> Problem
Wherever a picture appears in the data below, omit it, and restate everything else word for word.

++++

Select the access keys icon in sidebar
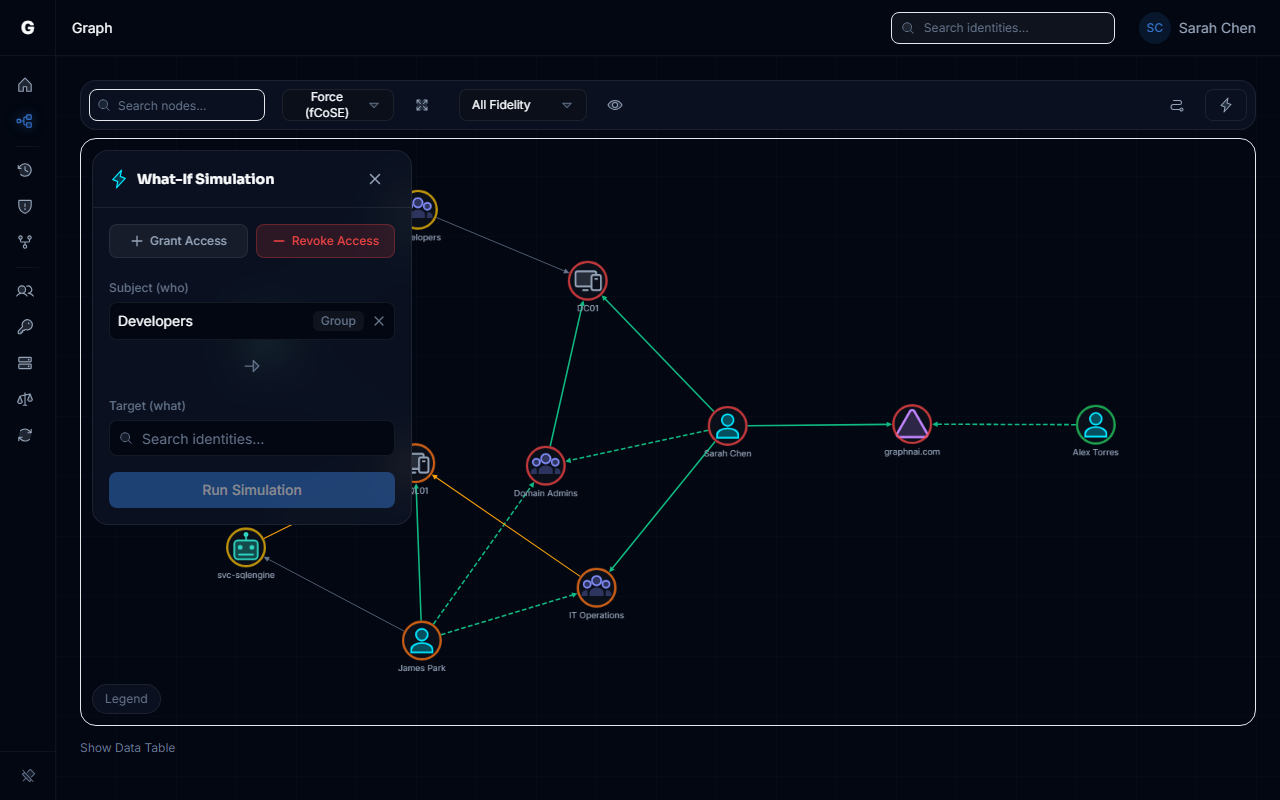1280x800 pixels. click(x=25, y=327)
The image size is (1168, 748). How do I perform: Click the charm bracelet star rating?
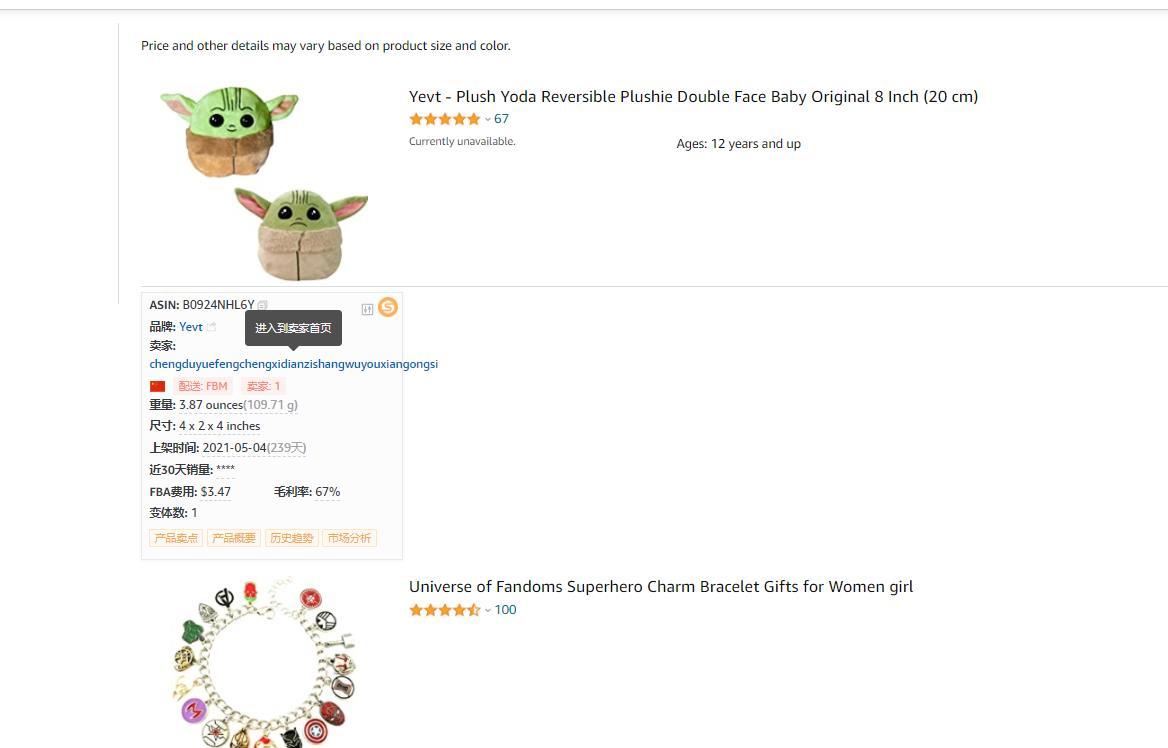(444, 610)
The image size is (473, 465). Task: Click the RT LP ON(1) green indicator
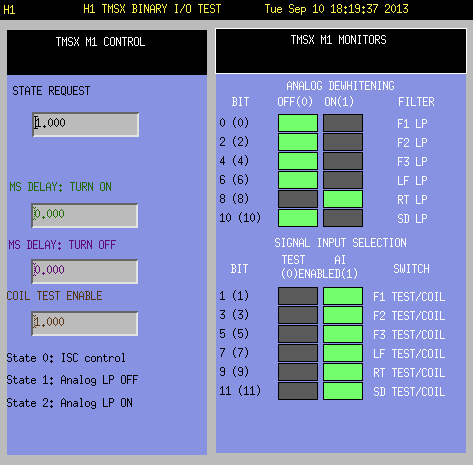point(343,199)
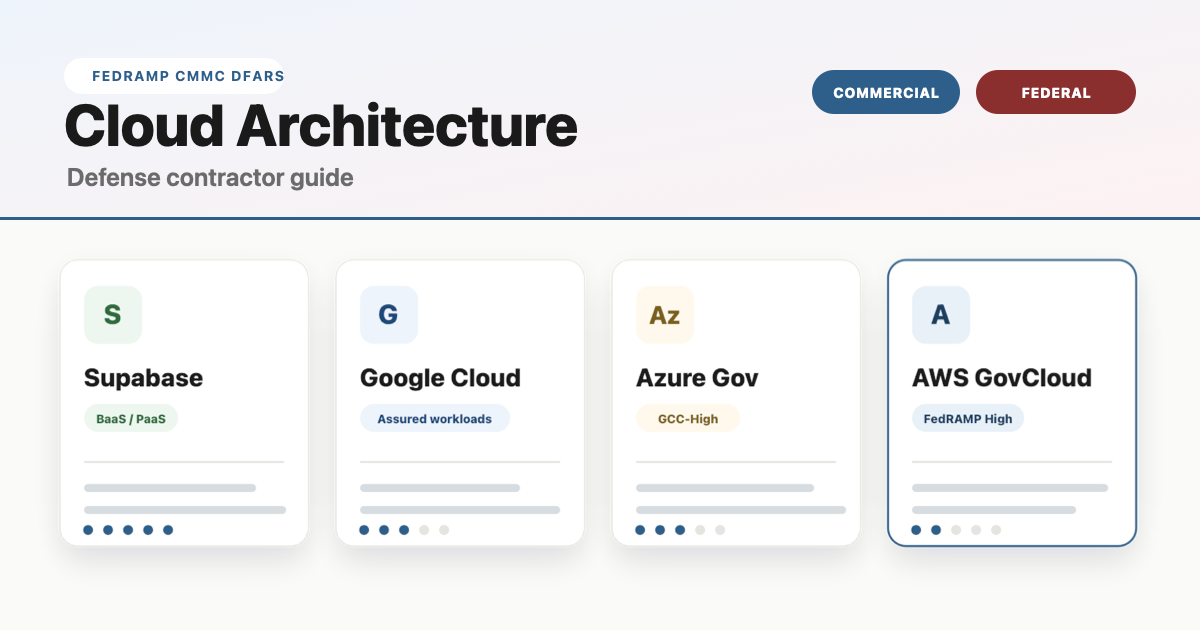This screenshot has width=1200, height=630.
Task: Click the Assured workloads badge
Action: point(435,418)
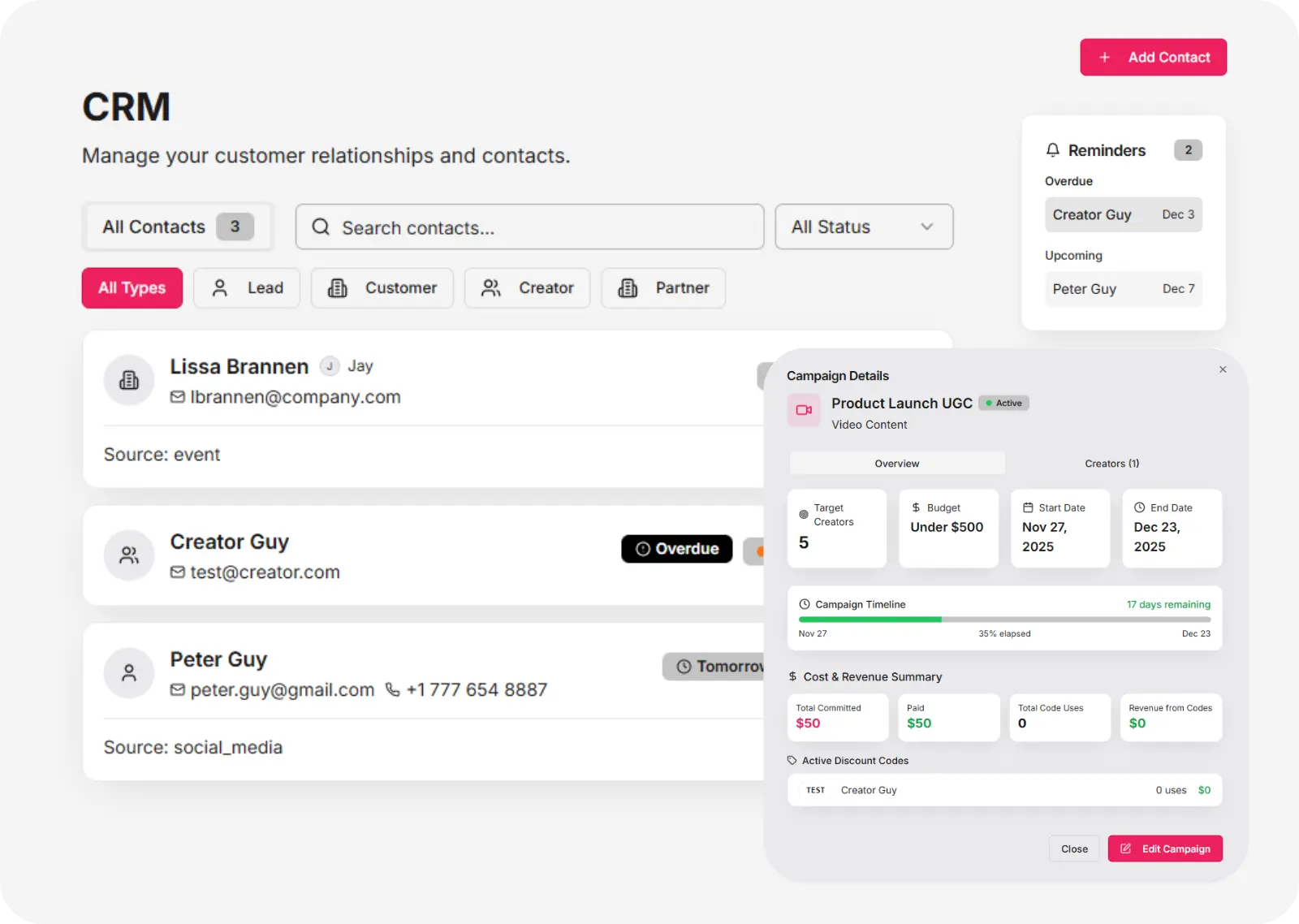Filter contacts by Customer type
Viewport: 1299px width, 924px height.
tap(382, 288)
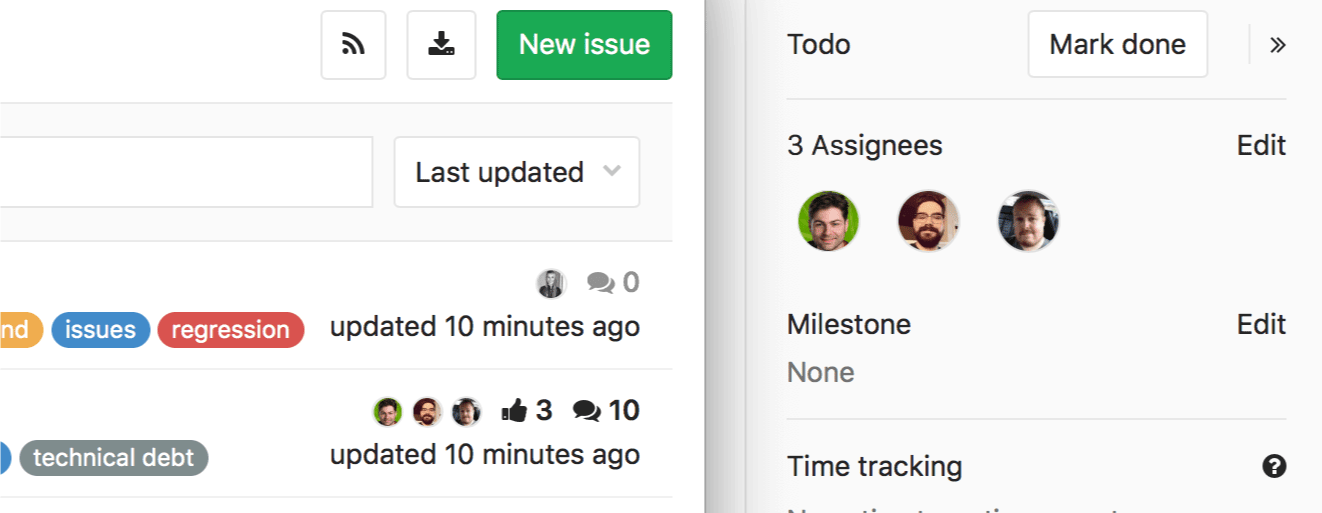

++++

> Answer for the task
Select the access keys icon in sidebar
1280x800 pixels. click(x=25, y=327)
The image size is (1168, 748). How do I perform: Click the charm bracelet star rating?
(444, 610)
The image size is (473, 465). Task: Click the RT LP ON(1) green indicator
point(343,199)
This screenshot has width=1200, height=630.
Task: Click the Assured workloads badge
Action: point(435,418)
Filter contacts by Customer type
Viewport: 1299px width, 924px height.
tap(382, 288)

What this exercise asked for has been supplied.